TASK ITEM | Nothing below is to be printed except the lines between the line holding "Given: Reload the" and the line holding "The image size is (840, 489).", inclusive, each exactly as it appears.

PROVIDED ENTRIES |
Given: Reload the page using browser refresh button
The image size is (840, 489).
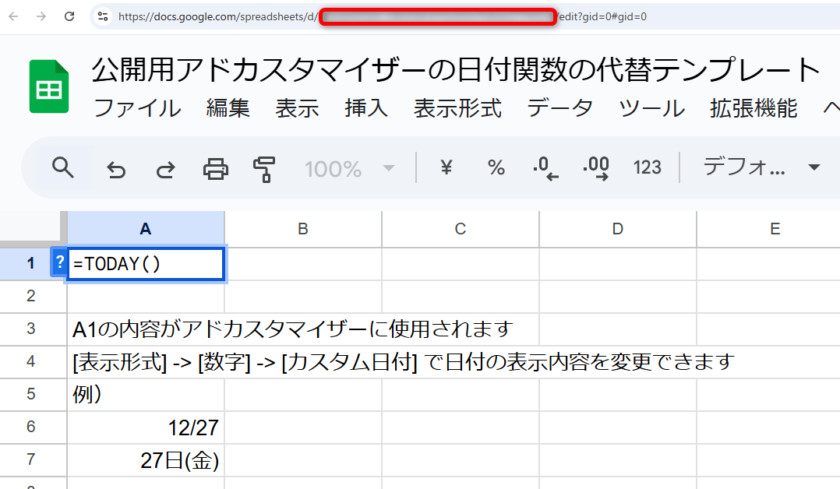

--

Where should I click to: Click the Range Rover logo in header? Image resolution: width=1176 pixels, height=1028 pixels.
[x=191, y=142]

---

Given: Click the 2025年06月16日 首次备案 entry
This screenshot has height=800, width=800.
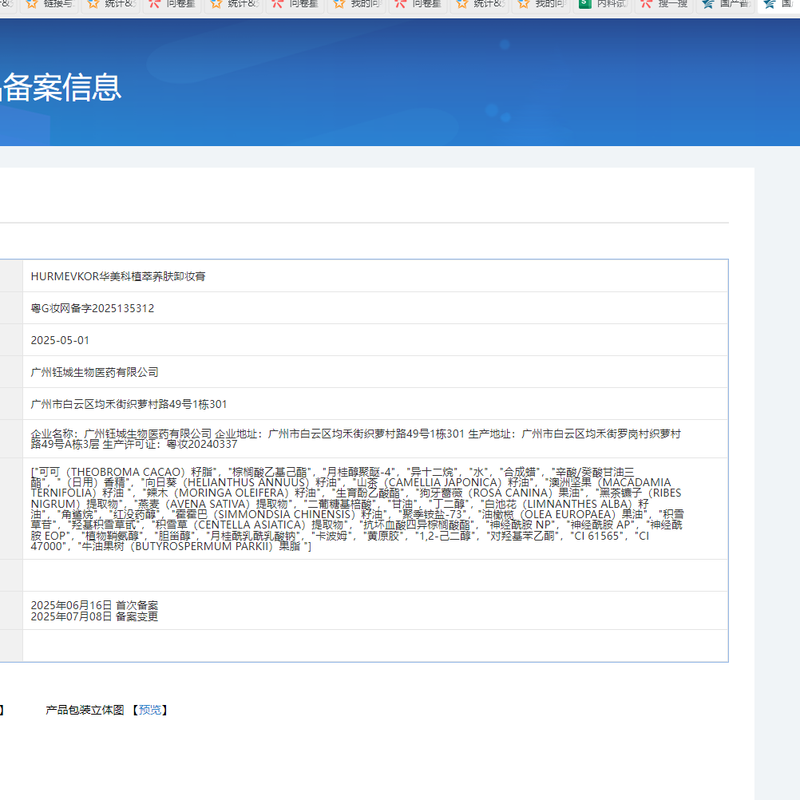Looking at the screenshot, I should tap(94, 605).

RESPONSE |
Given: Reload the page using browser refresh button
The image size is (840, 489).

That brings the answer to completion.